The hearing officer is the trier of fact and is the sole judge of the relevance and materiality of the evidence and of the weight and credibility to be given to the evidence. Section 410.165(a). The testimony of the claimant only raises a factual issue to be resolved by the trier of fact. Texas Workers’ Compensation Commission Appeal No. 91065, decided December 16, 1991. The trier of fact may believe all, part, or none of any witness’s testimony. Taylor v. Lewis, 553 S.W.2d 153 (Tex. Civ. App.-Amarillo 1977, writ ref’d n.r.e.); Texas Workers’ Compensation Commission Appeal No. 93426, decided July 5, 1993. This is equally true regarding medical evidence. Texas Employers Insurance Association v. Campos, 666 S.W.2d 286 (Tex. App.-Houston [14th Dist.] 1984, no writ). In a case such as the one before us where both parties presented evidence on the disputed issues, the hearing officer must look at all of the relevant evidence to make factual determinations and the Appeals Panel must consider all of the relevant evidence to determine whether the factual determinations of the hearing officer are so against the great weight and preponderance of the evidence as to be clearly wrong or unjust.

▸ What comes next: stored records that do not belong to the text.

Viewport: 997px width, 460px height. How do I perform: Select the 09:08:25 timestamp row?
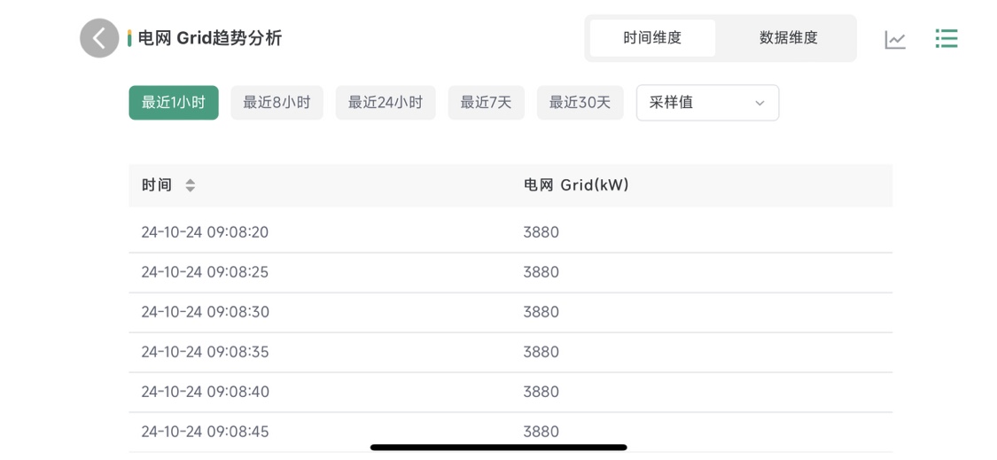pos(205,272)
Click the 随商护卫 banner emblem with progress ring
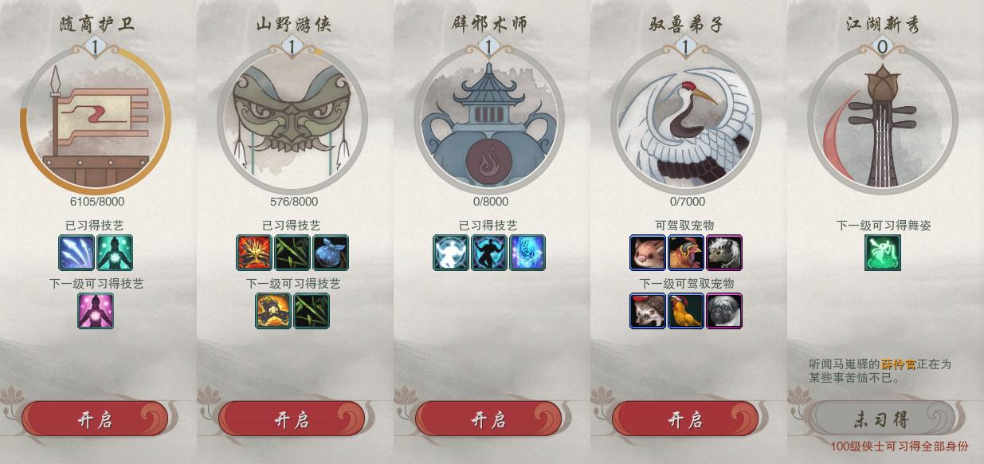 point(96,118)
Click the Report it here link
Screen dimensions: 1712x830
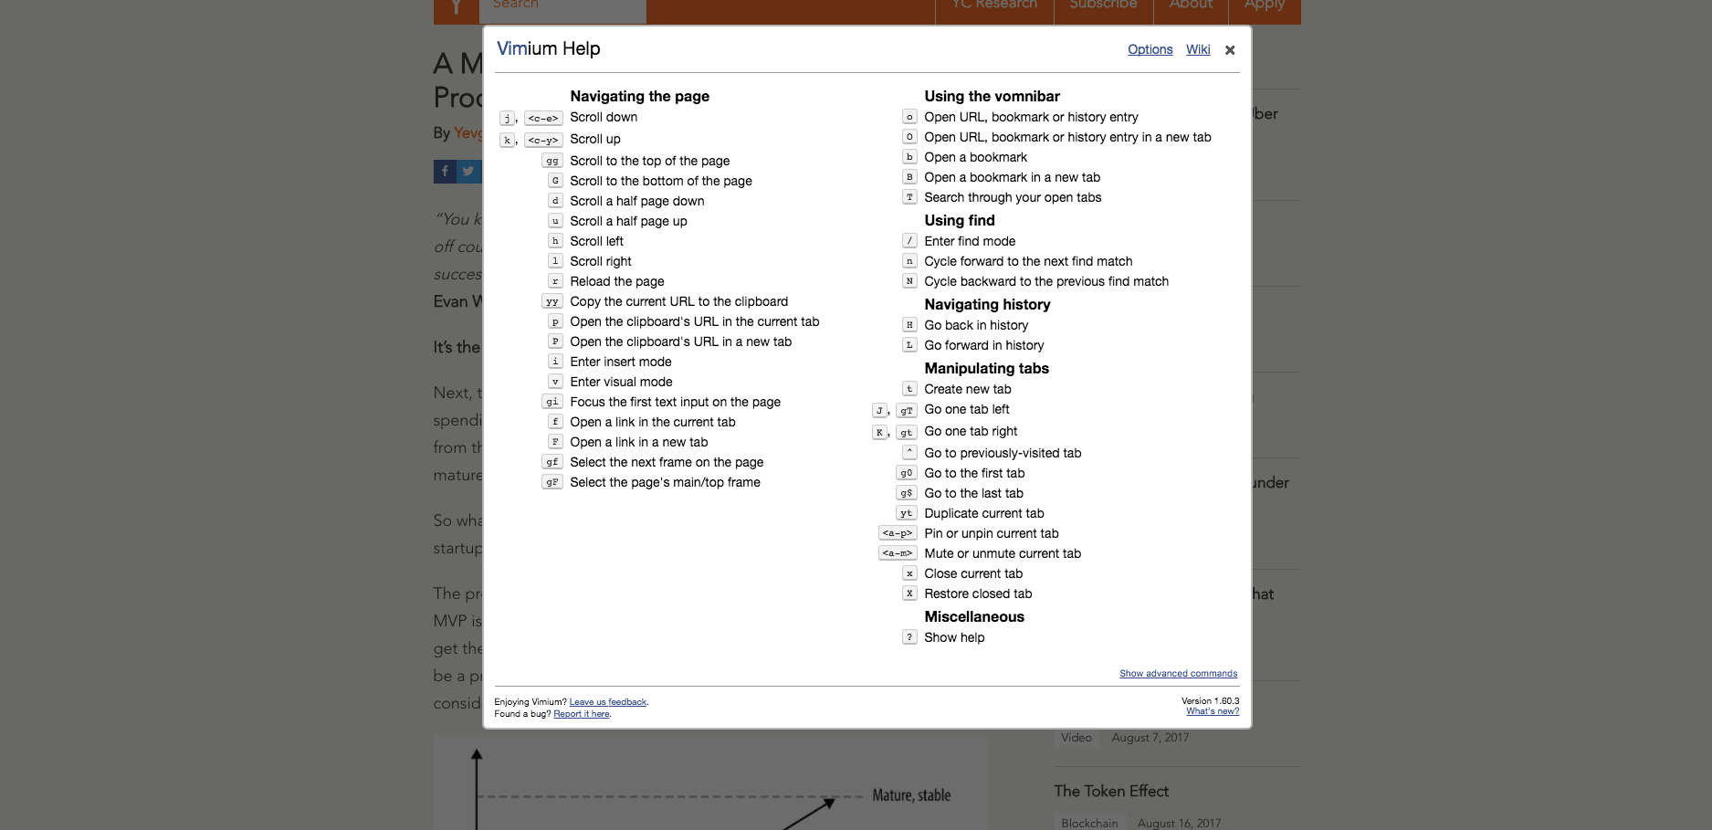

Texas Workers’ Compensation Commission Appeal No. 941291, decided November 8, 1994. An appeals level body is not a fact finder, and it does not normally pass upon the credibility of witnesses or substitute its own judgement for that of the trier of fact even if the evidence could support a different result. National Union Fire Insurance Company of Pittsburgh, Pennsylvania v. Soto, 819 S.W.2d 619, 620 (Tex. App.-El Paso 1991, writ denied). Only were we to conclude, which we do not in this case, that the hearing officer’s determinations were so against the great weight and preponderance of the evidence as to be manifestly unjust would there be a sound basis to disturb those determinations. In re King’s Estate, 150 Tex. 662, 244 S.W.2d 660 (1951); Pool v. Ford Motor Company, 715 S.W.2d 629, 635 (Tex. 1986). Since we find the evidence sufficient to support the determinations of the hearing officer, we will not substitute our judgement for hers. Texas Workers’ Compensation Commission Appeal No. 94044, decided February 17, 1994.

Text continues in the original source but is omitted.